* **INSTRUCTIONS TO FOLLOW**: Every record is to be printed exactly as it appears.

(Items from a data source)

——

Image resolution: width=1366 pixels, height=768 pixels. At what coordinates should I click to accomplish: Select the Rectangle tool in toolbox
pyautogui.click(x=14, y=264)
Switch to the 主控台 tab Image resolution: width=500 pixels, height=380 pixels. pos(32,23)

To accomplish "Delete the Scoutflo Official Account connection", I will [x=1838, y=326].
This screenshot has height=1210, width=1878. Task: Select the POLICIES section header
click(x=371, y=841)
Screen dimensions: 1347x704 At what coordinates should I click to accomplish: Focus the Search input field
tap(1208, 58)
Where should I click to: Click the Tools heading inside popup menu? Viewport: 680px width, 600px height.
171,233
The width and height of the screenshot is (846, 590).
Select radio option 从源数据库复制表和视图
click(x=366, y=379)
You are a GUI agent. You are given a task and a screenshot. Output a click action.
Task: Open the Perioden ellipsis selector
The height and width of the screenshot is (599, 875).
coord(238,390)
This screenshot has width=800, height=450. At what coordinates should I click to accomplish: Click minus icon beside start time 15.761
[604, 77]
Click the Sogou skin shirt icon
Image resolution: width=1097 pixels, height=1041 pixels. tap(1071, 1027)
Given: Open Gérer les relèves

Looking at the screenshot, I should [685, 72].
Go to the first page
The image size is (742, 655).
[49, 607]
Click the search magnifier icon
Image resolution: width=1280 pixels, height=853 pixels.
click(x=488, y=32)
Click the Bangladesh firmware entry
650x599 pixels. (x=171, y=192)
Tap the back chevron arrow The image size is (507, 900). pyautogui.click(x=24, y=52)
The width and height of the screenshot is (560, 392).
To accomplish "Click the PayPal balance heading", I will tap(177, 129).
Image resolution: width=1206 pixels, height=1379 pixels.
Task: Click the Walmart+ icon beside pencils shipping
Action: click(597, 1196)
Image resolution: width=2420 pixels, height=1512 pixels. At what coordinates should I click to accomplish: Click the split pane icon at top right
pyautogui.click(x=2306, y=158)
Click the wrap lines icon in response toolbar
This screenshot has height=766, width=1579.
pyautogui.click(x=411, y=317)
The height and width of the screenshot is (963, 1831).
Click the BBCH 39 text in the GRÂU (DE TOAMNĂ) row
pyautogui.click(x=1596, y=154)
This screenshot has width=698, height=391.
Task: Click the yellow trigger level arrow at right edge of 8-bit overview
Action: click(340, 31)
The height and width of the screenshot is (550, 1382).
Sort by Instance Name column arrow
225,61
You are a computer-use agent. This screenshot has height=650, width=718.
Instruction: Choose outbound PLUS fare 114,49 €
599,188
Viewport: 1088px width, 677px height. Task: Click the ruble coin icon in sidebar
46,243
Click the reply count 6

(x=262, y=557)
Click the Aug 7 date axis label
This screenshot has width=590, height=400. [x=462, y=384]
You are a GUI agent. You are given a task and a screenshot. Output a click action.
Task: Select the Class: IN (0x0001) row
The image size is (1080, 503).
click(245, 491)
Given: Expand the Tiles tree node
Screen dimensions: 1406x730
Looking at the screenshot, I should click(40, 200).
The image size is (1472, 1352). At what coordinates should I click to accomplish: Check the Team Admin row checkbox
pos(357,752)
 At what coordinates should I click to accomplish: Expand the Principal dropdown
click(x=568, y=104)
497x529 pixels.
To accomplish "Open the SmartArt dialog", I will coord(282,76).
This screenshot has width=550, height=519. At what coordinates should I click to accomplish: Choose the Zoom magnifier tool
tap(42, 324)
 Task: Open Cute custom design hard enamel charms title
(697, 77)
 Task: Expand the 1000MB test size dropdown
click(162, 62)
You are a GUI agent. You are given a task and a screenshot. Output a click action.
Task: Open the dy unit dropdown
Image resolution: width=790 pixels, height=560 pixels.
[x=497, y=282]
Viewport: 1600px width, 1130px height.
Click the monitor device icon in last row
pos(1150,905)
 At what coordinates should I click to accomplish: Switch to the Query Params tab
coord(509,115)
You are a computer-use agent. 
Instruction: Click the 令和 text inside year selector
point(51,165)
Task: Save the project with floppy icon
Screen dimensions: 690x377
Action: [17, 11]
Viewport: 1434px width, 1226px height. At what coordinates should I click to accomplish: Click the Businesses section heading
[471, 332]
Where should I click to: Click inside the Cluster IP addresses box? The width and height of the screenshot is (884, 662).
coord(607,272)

——

* **RESPONSE TO THE TASK**:
Image resolution: width=1366 pixels, height=768 pixels. At what coordinates should I click to accomplish: Select the Rectangle tool in toolbox
pyautogui.click(x=14, y=264)
Switch to the 主控台 tab Image resolution: width=500 pixels, height=380 pixels. pos(32,23)

To accomplish "Delete the Scoutflo Official Account connection", I will [x=1838, y=326].
This screenshot has height=1210, width=1878. Task: Select the POLICIES section header
click(x=371, y=841)
Screen dimensions: 1347x704 At what coordinates should I click to accomplish: Focus the Search input field
tap(1208, 58)
Where should I click to: Click the Tools heading inside popup menu? Viewport: 680px width, 600px height.
171,233
The width and height of the screenshot is (846, 590).
Select radio option 从源数据库复制表和视图
click(x=366, y=379)
You are a GUI agent. You are given a task and a screenshot. Output a click action.
Task: Open the Perioden ellipsis selector
The height and width of the screenshot is (599, 875).
coord(238,390)
This screenshot has width=800, height=450. At what coordinates should I click to accomplish: Click minus icon beside start time 15.761
[604, 77]
Click the Sogou skin shirt icon
Image resolution: width=1097 pixels, height=1041 pixels. tap(1071, 1027)
Given: Open Gérer les relèves

Looking at the screenshot, I should [685, 72].
Go to the first page
The image size is (742, 655).
[49, 607]
Click the search magnifier icon
Image resolution: width=1280 pixels, height=853 pixels.
click(x=488, y=32)
Click the Bangladesh firmware entry
650x599 pixels. (x=171, y=192)
Tap the back chevron arrow The image size is (507, 900). pyautogui.click(x=24, y=52)
The width and height of the screenshot is (560, 392).
To accomplish "Click the PayPal balance heading", I will tap(177, 129).
Image resolution: width=1206 pixels, height=1379 pixels.
Task: Click the Walmart+ icon beside pencils shipping
Action: click(597, 1196)
Image resolution: width=2420 pixels, height=1512 pixels. At what coordinates should I click to accomplish: Click the split pane icon at top right
pyautogui.click(x=2306, y=158)
Click the wrap lines icon in response toolbar
This screenshot has height=766, width=1579.
pyautogui.click(x=411, y=317)
The height and width of the screenshot is (963, 1831).
Click the BBCH 39 text in the GRÂU (DE TOAMNĂ) row
pyautogui.click(x=1596, y=154)
This screenshot has width=698, height=391.
Task: Click the yellow trigger level arrow at right edge of 8-bit overview
Action: click(340, 31)
The height and width of the screenshot is (550, 1382).
Sort by Instance Name column arrow
225,61
You are a computer-use agent. This screenshot has height=650, width=718.
Instruction: Choose outbound PLUS fare 114,49 €
599,188
Viewport: 1088px width, 677px height. Task: Click the ruble coin icon in sidebar
46,243
Click the reply count 6

(x=262, y=557)
Click the Aug 7 date axis label
This screenshot has width=590, height=400. [x=462, y=384]
You are a GUI agent. You are given a task and a screenshot. Output a click action.
Task: Select the Class: IN (0x0001) row
The image size is (1080, 503).
click(245, 491)
Given: Expand the Tiles tree node
Screen dimensions: 1406x730
Looking at the screenshot, I should click(40, 200).
The image size is (1472, 1352). At what coordinates should I click to accomplish: Check the Team Admin row checkbox
pos(357,752)
 At what coordinates should I click to accomplish: Expand the Principal dropdown
click(x=568, y=104)
497x529 pixels.
To accomplish "Open the SmartArt dialog", I will coord(282,76).
This screenshot has width=550, height=519. At what coordinates should I click to accomplish: Choose the Zoom magnifier tool
tap(42, 324)
 Task: Open Cute custom design hard enamel charms title
(697, 77)
 Task: Expand the 1000MB test size dropdown
click(162, 62)
You are a GUI agent. You are given a task and a screenshot. Output a click action.
Task: Open the dy unit dropdown
Image resolution: width=790 pixels, height=560 pixels.
[x=497, y=282]
Viewport: 1600px width, 1130px height.
Click the monitor device icon in last row
pos(1150,905)
 At what coordinates should I click to accomplish: Switch to the Query Params tab
coord(509,115)
You are a computer-use agent. 
Instruction: Click the 令和 text inside year selector
point(51,165)
Task: Save the project with floppy icon
Screen dimensions: 690x377
Action: [17, 11]
Viewport: 1434px width, 1226px height. At what coordinates should I click to accomplish: Click the Businesses section heading
[471, 332]
Where should I click to: Click inside the Cluster IP addresses box? The width and height of the screenshot is (884, 662).
coord(607,272)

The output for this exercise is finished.